- Materials provided:

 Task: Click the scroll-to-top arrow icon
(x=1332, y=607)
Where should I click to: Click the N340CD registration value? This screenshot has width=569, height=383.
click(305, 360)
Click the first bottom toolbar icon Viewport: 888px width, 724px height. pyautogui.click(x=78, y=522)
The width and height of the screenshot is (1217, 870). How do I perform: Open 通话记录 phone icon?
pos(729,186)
---
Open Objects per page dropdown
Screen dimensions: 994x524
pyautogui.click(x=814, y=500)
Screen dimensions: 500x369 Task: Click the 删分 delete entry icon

- Assignment:
Please give back exactly the lines of this listing beginning at the line with "Screen dimensions: 994x524" and ending with the line with "Screen dimensions: 500x369", both included, and nothing else.

- Solved exercise:
Screen dimensions: 994x524
pyautogui.click(x=814, y=500)
Screen dimensions: 500x369 Task: Click the 删分 delete entry icon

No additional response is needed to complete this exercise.